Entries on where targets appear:
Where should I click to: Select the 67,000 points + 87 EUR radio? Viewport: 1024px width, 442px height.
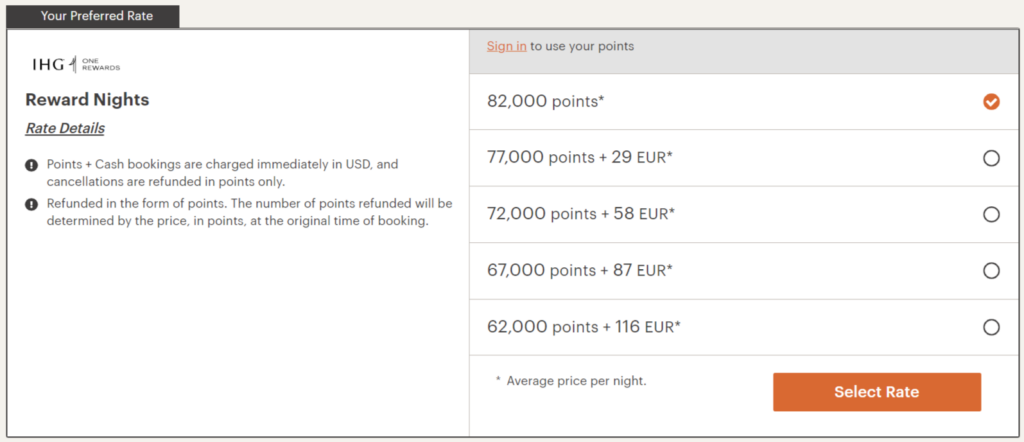coord(991,270)
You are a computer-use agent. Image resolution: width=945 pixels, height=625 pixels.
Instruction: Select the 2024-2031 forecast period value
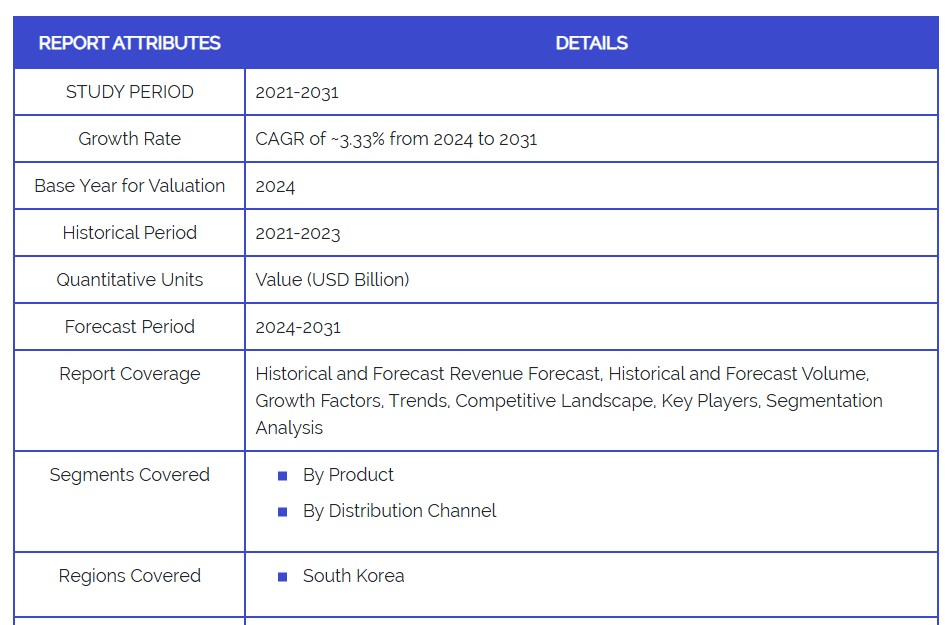(x=298, y=327)
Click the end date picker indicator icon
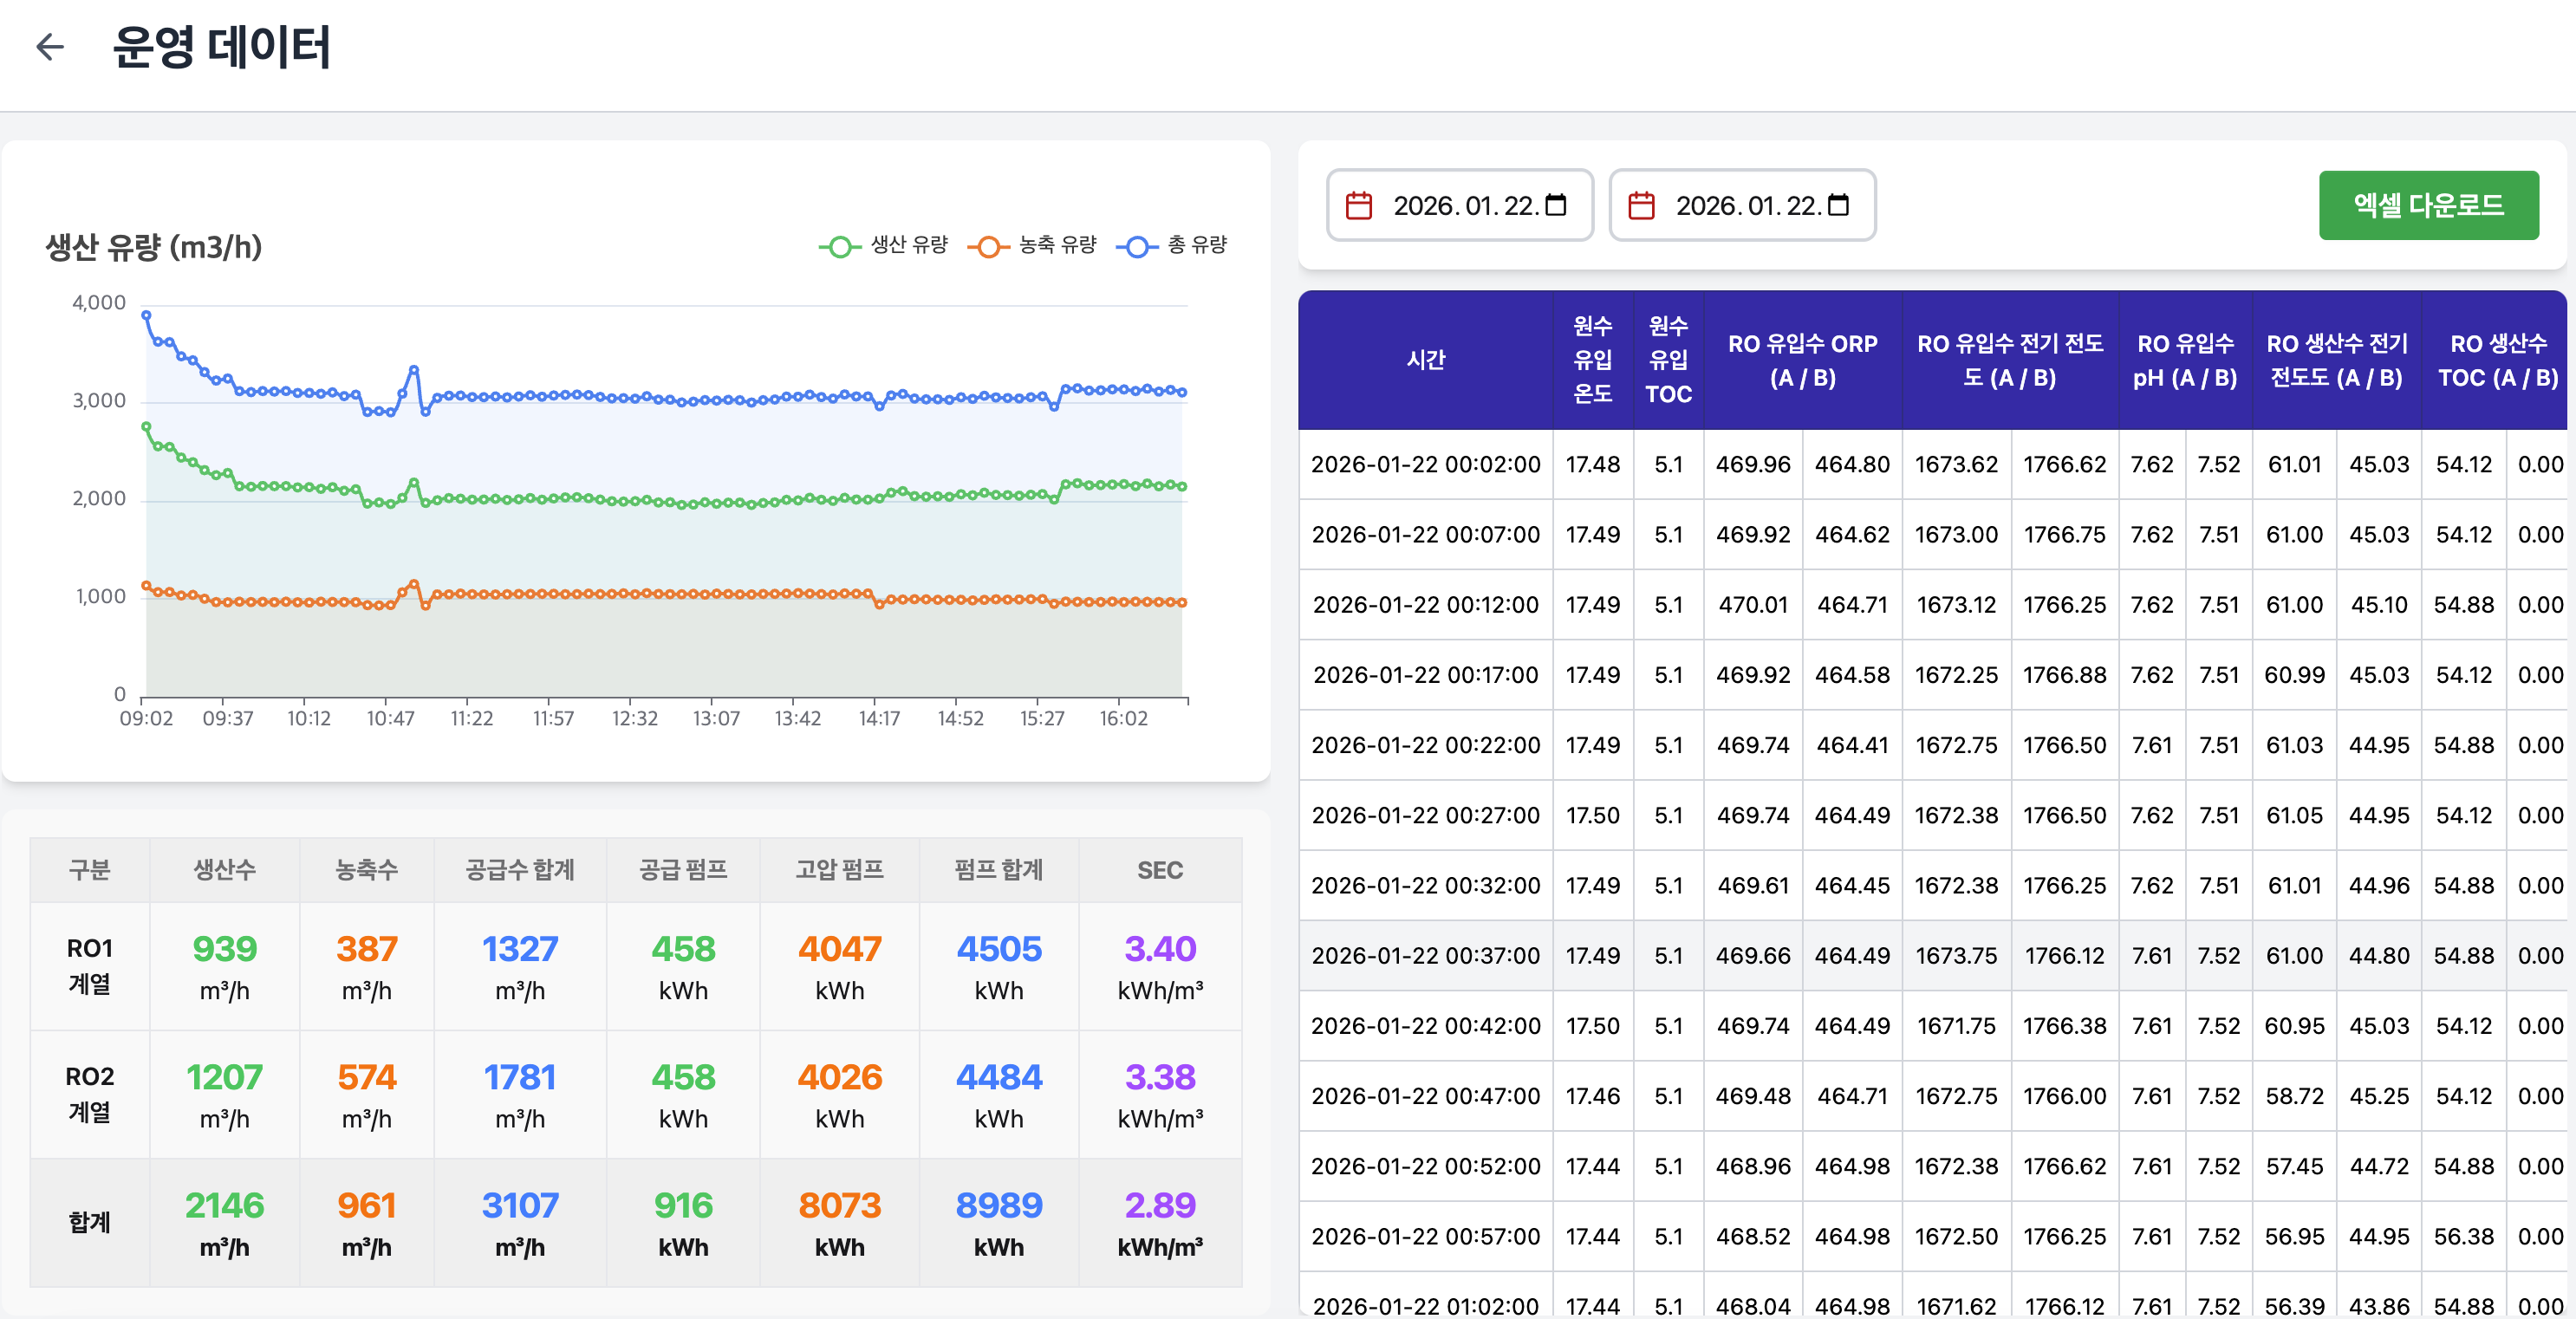Image resolution: width=2576 pixels, height=1319 pixels. point(1838,205)
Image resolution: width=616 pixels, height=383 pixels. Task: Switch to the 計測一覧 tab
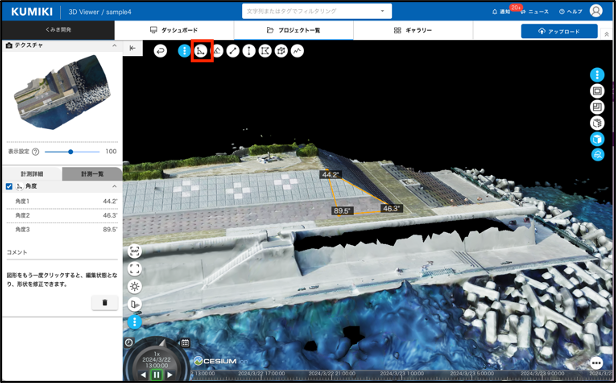(x=92, y=174)
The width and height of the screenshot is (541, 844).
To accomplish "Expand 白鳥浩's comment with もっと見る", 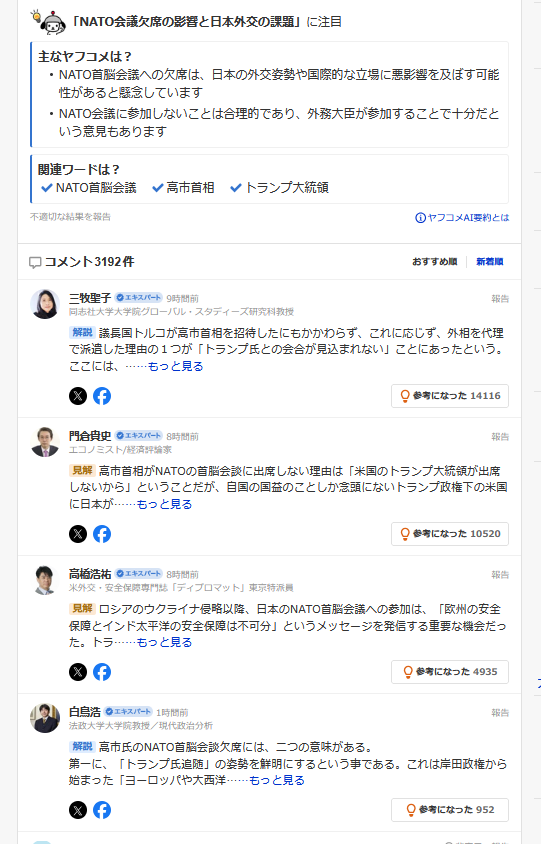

> **AIM**
Copy every line of the entries above word for word, leaving out the pictures.

> **PROBLEM SOLUTION**
Where should I click to: Select the 67,000 points + 87 EUR radio? Viewport: 1024px width, 442px height.
coord(991,270)
You are a computer-use agent. Image resolution: width=945 pixels, height=625 pixels.
Instruction: Select the 2024-2031 forecast period value
(x=298, y=327)
Click the end date picker indicator icon
Image resolution: width=2576 pixels, height=1319 pixels. point(1838,205)
Image resolution: width=616 pixels, height=383 pixels. Task: Switch to the 計測一覧 tab
(x=92, y=174)
The width and height of the screenshot is (541, 844).
To accomplish "Expand 白鳥浩's comment with もっと見る", 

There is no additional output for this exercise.